:: Selection

Pyrolysis and similar traditional processes all involve pre-combustion processes and combustion during the execution of the process. As such, they all include the products of combustion that must be cleaned or managed. The processes themselves are termed “oxygen deprived,” but that is only because the oxygen is actually used up in a combustion activity that is a part of the actual process, directly or indirectly.

Thermal energy is transferred to the feedstock in those traditional processes chiefly through convection and conduction. A very small percentage of the thermal energy is transferred through radiation because the processes usually involve combustion above or below the feed material, which is typically being heated by convective flow from the combustion. This means the “smoke” from the fire is used to heat the feed material to the point where light gases are driven out and “char” is broken down (to an extent).

::::

Problems to work on =
(1) In the passage on pyrolysis, begin at the words "Thermal energy is transferred to" and stop after "(to an extent).". Write that portion again, substituting "raw material" for "feedstock".
(2) According to the passage on pyrolysis, through which two means is thermal energy chiefly transferred to the feedstock in the traditional processes?

:: Recorded data

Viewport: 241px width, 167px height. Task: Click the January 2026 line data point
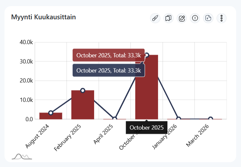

::::

Answers below =
(1)
Thermal energy is transferred to the raw material in those traditional processes chiefly through convection and conduction. A very small percentage of the thermal energy is transferred through radiation because the processes usually involve combustion above or below the feed material, which is typically being heated by convective flow from the combustion. This means the “smoke” from the fire is used to heat the feed material to the point where light gases are driven out and “char” is broken down (to an extent).

(2) Convection and conduction.